GIVEN ENTRIES
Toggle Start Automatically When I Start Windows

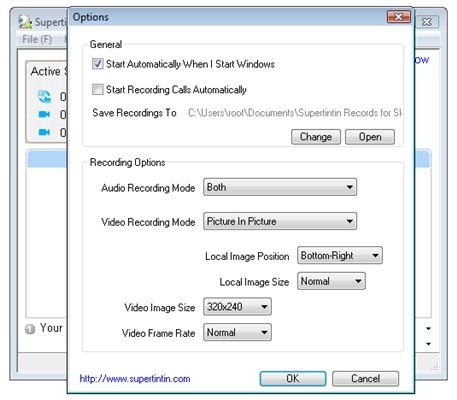click(x=98, y=64)
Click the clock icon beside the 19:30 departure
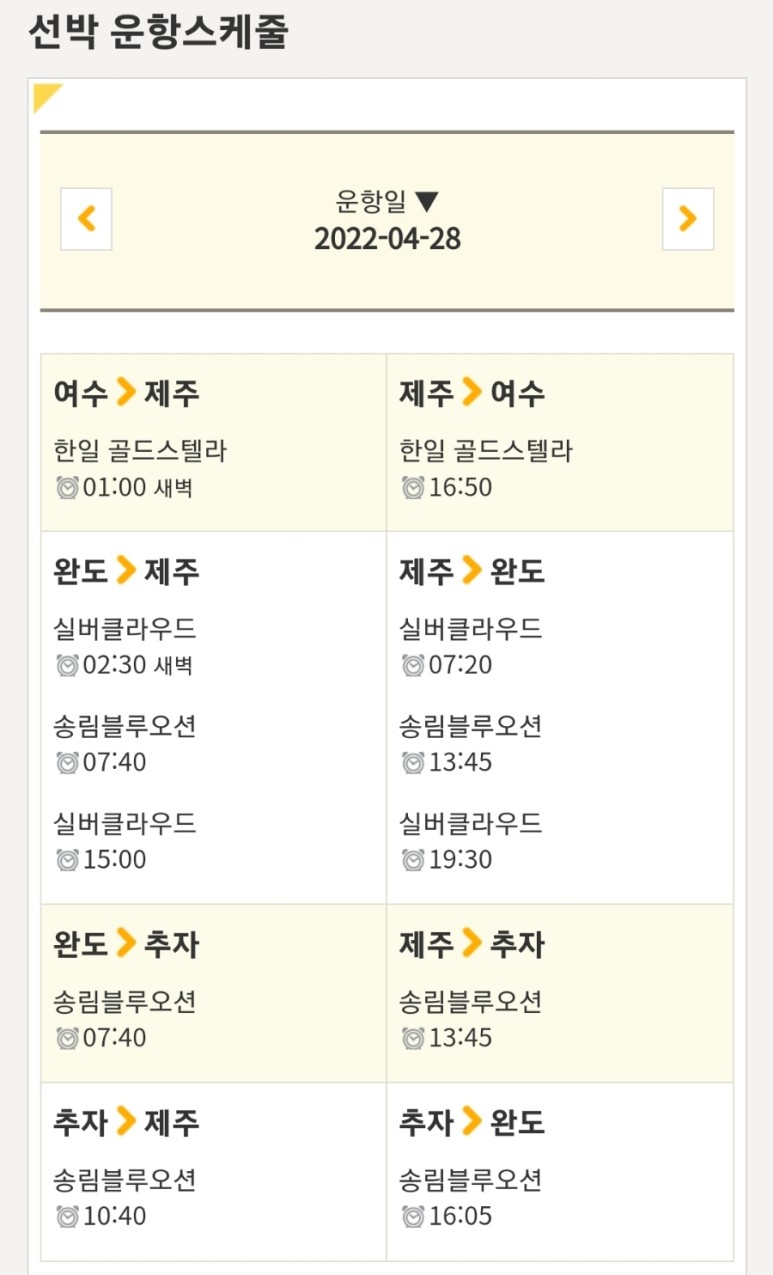The width and height of the screenshot is (773, 1275). click(411, 858)
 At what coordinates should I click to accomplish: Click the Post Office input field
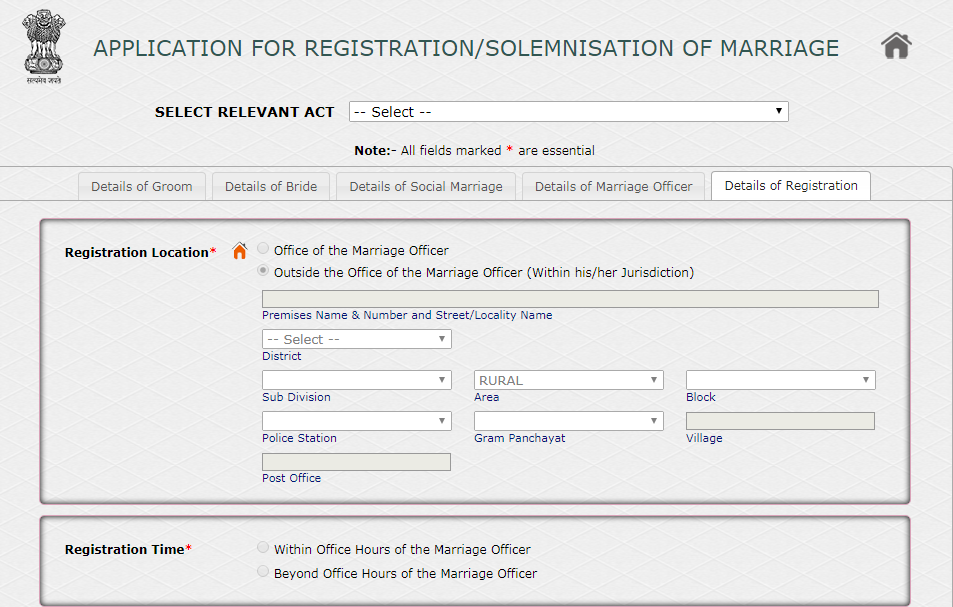356,461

EXERCISE
Every line from the one containing "At what coordinates" through the last line of the data, both included, is to be repeated exactly; the pictures are to be left out.

ANSWER TO THE PROBLEM
 At what coordinates should I click to accomplish: Click the Post Office input field
356,461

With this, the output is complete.